Somewhat than repair his gaze totally on the previous, although, this launch finds V giving these traditional sounds his personal fashionable twist. ‘Wet Days’ opens with a piano melody that transports you into the dimly-lit glow of a jazz bar, the place it may very well be 2023 or 1923. However the ping and zoom of texts flying via the digital ether cuts via inside in seconds, pulling you into the current. ‘Blue’ combines old fashioned R&B with a extra present beat and manufacturing results on snippets of backing vocals that feels without delay timeless but additionally futuristic.
The distinction between intervals may be felt most keenly on ‘For Us’, probably the most fascinating music on ‘Layover’. The pitched-up vocals that usher within the observe don’t serve simply as a mood-setting introduction, however as a tool for a shift and intrigue. After they reappear halfway via, they sign an imminent key change – one which turns into all of the extra impactful for its chipmunk-high preface. The remainder of the observe, although, is deliciously of the previous, its synth pads and vibrant piano instantly harking back to soft-focus ’70s stay performances.
Lyrically, ‘Layover’ is easy and offers largely in relationships which have veered off target, however with V at instances hopeful, others longing (and typically each) that they’ll get again on observe. It is smart. The album’s title refers to a interval of ready – limbo, nearly – on a journey and, right here, the singer is trying to find the connection to the subsequent cease in his life.
“It’s about time we get it straight / Gimme a minute if it ain’t too late,” he instructs on the romantic ‘Sluggish Dancing’. Within the refrain, he gives extra incentive to make the decision. “Possibly we / Might be / Sluggish dancing,” he suggests, voice transferring as glacially and calmly because the exercise he’s proposing. “Till the morning / We may very well be romancing / The night time away.”
‘Love Me Once more’ is extra confrontational. It seems like a dialog – or V rehearsing how one will go in his head. “Is that each one it’s important to say / One phrase, that’s it?” he quizzes at one level, following his interrogation up with a concession and an admission: “Advantageous, I’ll be trustworthy with you / Put all of it on the market / I take into consideration you on a regular basis / The place you might be, who you’re with / Misplaced with out you child.” It’s thrillingly intimate and an actual spotlight of the document.

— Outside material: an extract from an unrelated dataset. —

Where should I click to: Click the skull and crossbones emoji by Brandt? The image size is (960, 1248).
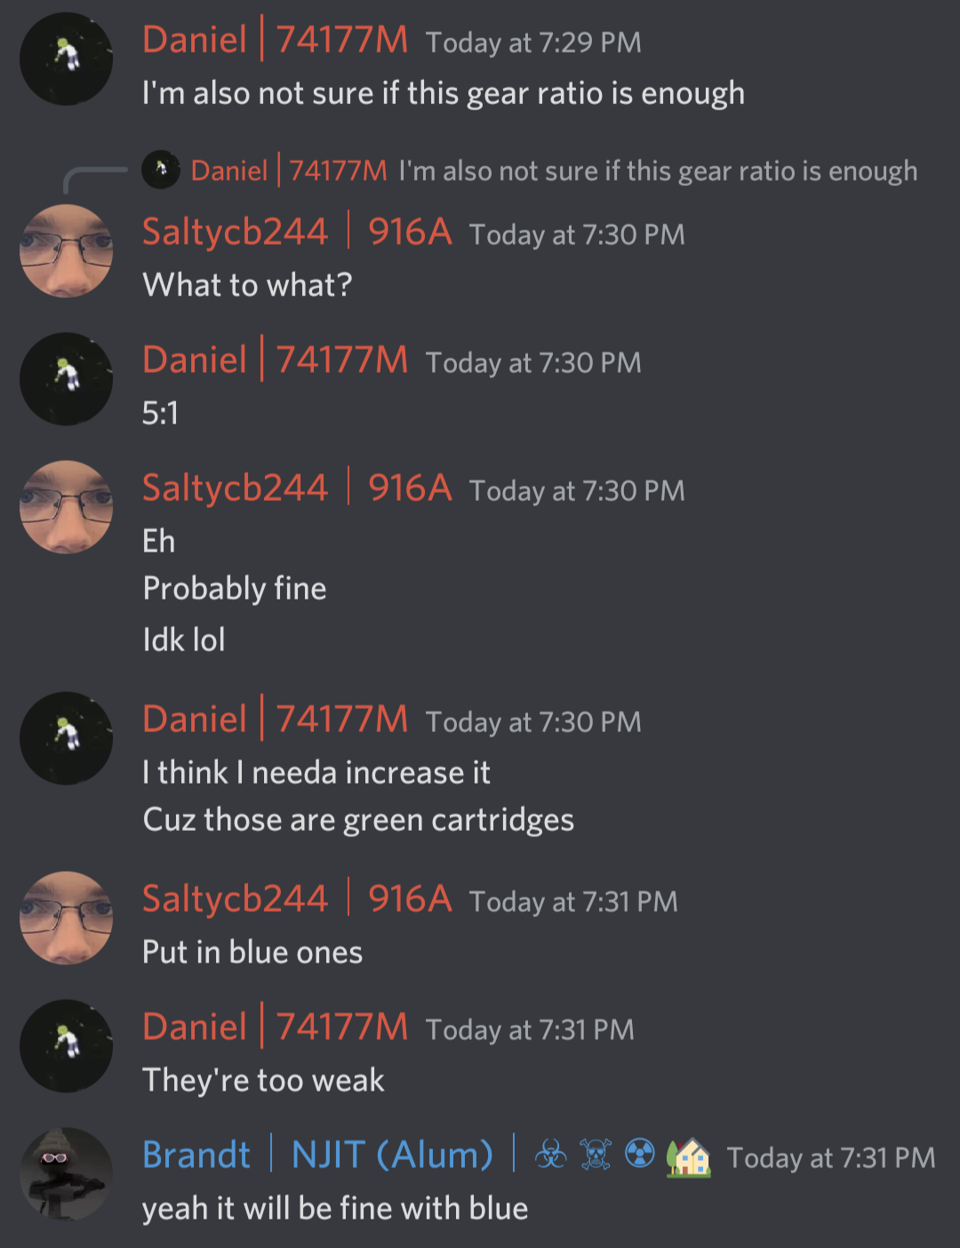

‘Layover’ has been a very long time coming – over the previous few years, V has teased each songs and a full launch on social media and in interviews, solely to delete his work and begin once more. Lastly – and with assistance from ADOR founder and NewJeans shaper Min Hee-jin – his debut album has survived his robust vetting course of and it’s an attractive hear; one which makes inventive selections quite than business ones (see: the minute-long, meandering flute solo on the finish of ‘Sluggish Dancing’). Maybe V made us look ahead to this one, nevertheless it was totally price it.